[Task material — start]

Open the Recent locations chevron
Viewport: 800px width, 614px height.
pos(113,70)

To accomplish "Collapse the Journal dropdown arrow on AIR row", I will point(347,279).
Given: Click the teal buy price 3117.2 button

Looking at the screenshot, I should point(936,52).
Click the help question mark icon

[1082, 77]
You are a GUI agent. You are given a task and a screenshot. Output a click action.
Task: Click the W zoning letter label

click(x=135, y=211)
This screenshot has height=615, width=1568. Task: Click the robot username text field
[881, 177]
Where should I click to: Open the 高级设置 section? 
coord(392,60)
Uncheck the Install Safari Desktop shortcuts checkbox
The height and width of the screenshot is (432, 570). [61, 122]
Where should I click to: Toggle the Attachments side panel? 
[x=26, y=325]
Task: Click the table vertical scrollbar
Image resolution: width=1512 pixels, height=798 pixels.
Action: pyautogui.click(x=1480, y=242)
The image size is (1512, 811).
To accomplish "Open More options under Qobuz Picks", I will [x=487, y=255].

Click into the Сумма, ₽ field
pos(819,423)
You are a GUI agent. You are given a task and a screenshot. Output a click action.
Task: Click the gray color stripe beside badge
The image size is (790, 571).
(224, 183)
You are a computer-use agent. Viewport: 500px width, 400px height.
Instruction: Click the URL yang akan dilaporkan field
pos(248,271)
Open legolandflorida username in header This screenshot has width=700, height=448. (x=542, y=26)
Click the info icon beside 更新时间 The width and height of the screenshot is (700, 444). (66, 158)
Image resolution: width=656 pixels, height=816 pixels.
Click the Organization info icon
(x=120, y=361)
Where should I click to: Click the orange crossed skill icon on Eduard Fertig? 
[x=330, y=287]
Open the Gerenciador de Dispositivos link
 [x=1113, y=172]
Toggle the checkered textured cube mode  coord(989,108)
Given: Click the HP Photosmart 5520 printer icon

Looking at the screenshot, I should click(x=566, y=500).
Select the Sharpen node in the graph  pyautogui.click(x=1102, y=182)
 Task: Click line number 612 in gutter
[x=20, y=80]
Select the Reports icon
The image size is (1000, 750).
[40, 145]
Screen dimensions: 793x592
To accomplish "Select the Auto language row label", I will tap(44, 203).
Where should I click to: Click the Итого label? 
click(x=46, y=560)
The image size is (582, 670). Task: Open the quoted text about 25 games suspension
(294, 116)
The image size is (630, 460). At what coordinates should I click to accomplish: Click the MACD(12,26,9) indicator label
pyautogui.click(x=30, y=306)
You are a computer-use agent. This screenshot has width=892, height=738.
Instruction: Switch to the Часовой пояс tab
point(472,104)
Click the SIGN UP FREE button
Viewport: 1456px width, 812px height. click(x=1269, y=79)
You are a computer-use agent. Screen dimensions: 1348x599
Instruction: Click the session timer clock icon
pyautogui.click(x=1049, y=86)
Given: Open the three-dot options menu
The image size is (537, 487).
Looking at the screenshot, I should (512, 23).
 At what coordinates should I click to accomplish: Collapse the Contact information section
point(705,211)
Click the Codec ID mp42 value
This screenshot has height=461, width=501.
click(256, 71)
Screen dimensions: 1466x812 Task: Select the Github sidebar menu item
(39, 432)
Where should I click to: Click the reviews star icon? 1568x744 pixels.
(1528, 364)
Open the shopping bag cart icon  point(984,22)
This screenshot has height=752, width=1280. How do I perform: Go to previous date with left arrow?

[Task material — finish]

Please retype, without any change, the line containing "Click the Codec ID mp42 value" and every line after it to the end of the entries above, and only those.

◆ **Result below**
Click the Codec ID mp42 value
This screenshot has height=461, width=501.
click(256, 71)
Screen dimensions: 1466x812 Task: Select the Github sidebar menu item
(39, 432)
Where should I click to: Click the reviews star icon? 1568x744 pixels.
(1528, 364)
Open the shopping bag cart icon  point(984,22)
This screenshot has height=752, width=1280. How do I perform: Go to previous date with left arrow?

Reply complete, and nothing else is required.